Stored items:
==========
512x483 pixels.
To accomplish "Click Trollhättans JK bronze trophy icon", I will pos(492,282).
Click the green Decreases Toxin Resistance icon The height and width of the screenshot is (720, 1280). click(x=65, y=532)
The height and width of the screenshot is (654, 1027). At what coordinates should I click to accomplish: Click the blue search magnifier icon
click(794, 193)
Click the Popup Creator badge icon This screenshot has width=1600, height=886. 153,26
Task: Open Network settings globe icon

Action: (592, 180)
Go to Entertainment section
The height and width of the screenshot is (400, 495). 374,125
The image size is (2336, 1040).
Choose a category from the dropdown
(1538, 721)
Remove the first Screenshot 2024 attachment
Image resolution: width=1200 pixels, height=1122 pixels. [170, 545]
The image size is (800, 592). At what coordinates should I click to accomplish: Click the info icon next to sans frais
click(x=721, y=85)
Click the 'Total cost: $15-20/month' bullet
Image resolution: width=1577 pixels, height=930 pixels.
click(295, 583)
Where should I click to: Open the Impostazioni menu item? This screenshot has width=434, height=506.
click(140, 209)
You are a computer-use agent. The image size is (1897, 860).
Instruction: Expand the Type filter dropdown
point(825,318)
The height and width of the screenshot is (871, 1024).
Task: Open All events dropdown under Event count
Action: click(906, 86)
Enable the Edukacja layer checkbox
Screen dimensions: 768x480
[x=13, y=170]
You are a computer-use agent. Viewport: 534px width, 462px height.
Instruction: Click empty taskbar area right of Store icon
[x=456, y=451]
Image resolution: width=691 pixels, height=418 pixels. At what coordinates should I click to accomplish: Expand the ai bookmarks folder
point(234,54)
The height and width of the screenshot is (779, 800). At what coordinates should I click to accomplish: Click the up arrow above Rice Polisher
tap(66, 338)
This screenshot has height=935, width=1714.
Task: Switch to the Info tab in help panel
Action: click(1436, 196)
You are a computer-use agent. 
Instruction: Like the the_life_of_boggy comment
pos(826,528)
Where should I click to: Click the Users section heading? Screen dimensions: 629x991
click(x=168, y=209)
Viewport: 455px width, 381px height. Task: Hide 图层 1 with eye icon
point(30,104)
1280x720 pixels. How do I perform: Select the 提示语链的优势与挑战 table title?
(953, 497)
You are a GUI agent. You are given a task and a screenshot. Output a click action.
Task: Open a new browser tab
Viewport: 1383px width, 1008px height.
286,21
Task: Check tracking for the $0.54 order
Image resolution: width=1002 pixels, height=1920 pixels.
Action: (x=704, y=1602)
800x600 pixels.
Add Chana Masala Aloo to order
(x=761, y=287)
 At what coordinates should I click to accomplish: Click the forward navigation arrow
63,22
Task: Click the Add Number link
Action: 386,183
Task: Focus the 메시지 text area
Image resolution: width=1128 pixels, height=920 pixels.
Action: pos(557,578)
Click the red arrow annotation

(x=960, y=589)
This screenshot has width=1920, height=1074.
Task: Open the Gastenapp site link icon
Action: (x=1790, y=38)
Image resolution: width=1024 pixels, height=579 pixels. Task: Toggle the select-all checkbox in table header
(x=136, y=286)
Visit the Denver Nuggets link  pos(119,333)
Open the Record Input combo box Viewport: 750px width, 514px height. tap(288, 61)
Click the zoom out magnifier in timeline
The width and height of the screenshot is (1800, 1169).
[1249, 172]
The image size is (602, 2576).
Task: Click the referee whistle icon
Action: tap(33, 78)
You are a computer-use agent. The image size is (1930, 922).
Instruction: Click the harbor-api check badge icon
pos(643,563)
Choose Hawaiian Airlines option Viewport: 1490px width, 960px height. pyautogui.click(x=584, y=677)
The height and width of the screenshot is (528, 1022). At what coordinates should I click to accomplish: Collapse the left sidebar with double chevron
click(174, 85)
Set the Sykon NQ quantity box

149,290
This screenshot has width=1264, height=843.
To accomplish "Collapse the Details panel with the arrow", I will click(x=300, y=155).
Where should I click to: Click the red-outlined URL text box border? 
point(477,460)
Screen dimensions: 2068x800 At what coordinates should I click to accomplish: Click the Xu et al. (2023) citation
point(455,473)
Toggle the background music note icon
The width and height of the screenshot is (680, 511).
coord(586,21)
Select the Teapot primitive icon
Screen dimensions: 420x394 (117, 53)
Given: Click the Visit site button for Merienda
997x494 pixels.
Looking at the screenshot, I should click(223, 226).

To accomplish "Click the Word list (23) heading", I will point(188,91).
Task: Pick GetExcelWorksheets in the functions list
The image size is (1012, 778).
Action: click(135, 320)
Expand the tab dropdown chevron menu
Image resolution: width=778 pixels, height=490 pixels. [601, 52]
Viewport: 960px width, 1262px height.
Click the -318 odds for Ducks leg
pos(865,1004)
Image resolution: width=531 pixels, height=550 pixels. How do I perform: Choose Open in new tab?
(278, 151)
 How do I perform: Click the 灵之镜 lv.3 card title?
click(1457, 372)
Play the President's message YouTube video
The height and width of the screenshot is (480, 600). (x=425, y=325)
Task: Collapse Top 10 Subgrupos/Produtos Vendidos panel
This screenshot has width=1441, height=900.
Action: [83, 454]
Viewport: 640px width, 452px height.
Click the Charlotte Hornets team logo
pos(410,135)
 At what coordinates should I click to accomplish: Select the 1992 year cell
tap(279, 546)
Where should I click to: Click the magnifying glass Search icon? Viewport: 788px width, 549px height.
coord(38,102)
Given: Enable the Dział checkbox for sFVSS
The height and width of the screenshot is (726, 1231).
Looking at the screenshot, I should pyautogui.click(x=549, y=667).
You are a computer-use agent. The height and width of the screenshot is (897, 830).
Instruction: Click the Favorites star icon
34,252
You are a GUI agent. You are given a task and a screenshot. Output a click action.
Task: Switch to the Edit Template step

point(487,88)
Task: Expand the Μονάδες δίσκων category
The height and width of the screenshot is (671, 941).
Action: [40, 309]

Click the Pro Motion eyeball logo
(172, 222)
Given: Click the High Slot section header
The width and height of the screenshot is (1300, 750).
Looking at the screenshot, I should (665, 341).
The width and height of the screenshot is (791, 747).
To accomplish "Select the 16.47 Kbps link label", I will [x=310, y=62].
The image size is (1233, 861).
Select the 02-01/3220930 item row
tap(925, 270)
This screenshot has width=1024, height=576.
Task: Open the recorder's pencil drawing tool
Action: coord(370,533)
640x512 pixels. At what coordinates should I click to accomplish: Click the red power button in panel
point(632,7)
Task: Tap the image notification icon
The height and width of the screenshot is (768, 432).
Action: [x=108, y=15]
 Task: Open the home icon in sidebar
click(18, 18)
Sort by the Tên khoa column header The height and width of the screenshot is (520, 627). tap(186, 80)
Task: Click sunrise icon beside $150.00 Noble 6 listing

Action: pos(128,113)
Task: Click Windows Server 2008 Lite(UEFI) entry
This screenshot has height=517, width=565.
==========
→ **ASSIGNED TASK**
Reproduce only the lines above spanning from the line containing "Task: Check tracking for the $0.54 order" through the line containing "Task: Focus the 메시지 text area", word for word.

→ **TASK SOLUTION**
Task: Check tracking for the $0.54 order
Image resolution: width=1002 pixels, height=1920 pixels.
Action: (x=704, y=1602)
800x600 pixels.
Add Chana Masala Aloo to order
(x=761, y=287)
 At what coordinates should I click to accomplish: Click the forward navigation arrow
63,22
Task: Click the Add Number link
Action: 386,183
Task: Focus the 메시지 text area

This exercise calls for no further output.